WORK TO BE COMPLETED:
Report how many lines in the data include "KETEN", with the number as the only reply.

#####

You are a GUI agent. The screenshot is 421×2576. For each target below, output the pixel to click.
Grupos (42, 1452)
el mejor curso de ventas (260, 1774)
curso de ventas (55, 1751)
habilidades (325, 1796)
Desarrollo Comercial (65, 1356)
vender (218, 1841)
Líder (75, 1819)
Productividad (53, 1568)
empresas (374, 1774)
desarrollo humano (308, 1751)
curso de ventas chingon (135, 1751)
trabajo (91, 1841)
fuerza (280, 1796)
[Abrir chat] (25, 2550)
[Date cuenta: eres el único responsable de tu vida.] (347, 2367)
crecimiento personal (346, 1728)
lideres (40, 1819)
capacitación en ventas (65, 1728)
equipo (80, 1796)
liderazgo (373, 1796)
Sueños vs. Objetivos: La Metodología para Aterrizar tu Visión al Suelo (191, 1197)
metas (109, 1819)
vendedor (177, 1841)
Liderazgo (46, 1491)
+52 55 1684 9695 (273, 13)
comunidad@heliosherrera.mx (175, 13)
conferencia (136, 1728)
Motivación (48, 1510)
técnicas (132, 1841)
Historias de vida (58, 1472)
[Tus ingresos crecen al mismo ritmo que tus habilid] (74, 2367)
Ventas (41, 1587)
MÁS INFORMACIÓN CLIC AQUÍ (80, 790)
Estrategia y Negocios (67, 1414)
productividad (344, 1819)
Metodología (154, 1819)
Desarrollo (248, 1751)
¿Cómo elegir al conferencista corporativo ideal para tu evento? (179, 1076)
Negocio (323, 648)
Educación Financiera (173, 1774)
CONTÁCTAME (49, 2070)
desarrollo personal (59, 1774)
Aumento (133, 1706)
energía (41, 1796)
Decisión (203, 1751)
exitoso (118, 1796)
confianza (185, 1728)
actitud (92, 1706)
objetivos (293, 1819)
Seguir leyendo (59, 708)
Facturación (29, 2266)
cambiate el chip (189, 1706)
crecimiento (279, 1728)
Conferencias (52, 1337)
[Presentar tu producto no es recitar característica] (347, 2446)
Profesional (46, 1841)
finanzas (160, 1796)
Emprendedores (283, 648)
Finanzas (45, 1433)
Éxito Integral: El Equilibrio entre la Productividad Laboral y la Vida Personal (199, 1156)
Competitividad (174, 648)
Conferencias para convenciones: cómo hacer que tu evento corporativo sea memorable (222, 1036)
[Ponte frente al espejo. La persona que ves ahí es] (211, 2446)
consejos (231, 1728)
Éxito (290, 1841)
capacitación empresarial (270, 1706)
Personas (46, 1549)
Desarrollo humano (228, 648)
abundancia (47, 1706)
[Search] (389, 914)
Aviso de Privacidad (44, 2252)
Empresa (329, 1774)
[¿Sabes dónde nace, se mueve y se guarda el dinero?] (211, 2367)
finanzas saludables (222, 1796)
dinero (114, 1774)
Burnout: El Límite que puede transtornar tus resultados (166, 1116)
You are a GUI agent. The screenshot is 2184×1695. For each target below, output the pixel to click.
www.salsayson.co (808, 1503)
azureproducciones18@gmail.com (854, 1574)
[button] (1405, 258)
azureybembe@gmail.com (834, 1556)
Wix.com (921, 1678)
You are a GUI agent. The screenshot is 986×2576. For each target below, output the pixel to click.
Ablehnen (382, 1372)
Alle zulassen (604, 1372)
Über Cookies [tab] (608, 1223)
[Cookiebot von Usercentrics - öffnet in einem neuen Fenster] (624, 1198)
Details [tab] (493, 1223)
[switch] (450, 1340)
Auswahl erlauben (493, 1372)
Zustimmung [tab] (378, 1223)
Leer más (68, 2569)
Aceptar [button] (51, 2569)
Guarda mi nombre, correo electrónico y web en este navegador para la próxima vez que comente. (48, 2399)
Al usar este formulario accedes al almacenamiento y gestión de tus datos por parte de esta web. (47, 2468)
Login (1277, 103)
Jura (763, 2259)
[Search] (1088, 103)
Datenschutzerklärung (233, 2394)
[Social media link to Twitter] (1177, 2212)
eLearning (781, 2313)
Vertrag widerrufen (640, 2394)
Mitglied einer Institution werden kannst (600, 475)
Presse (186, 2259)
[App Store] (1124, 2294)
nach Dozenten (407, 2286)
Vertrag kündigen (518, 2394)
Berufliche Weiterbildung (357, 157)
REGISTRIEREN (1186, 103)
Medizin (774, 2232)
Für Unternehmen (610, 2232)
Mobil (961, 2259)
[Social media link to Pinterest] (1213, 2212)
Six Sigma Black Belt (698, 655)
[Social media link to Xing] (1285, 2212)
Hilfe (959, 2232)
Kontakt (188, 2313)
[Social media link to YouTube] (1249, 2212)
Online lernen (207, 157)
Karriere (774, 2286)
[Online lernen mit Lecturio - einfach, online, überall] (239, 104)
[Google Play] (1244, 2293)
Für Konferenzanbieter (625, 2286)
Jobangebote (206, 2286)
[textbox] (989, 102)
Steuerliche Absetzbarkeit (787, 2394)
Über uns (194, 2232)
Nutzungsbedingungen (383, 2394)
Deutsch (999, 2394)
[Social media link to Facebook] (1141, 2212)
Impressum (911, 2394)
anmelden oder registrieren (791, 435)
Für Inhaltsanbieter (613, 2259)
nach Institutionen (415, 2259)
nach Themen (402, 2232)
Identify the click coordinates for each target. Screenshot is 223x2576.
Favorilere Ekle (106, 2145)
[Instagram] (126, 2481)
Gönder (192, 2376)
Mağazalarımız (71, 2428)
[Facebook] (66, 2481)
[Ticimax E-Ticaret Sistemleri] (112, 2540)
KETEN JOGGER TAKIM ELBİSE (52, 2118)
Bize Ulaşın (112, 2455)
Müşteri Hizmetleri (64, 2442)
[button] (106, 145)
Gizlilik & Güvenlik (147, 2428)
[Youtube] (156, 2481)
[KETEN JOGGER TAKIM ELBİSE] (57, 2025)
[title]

#####

THE COMPLETED TASK:
2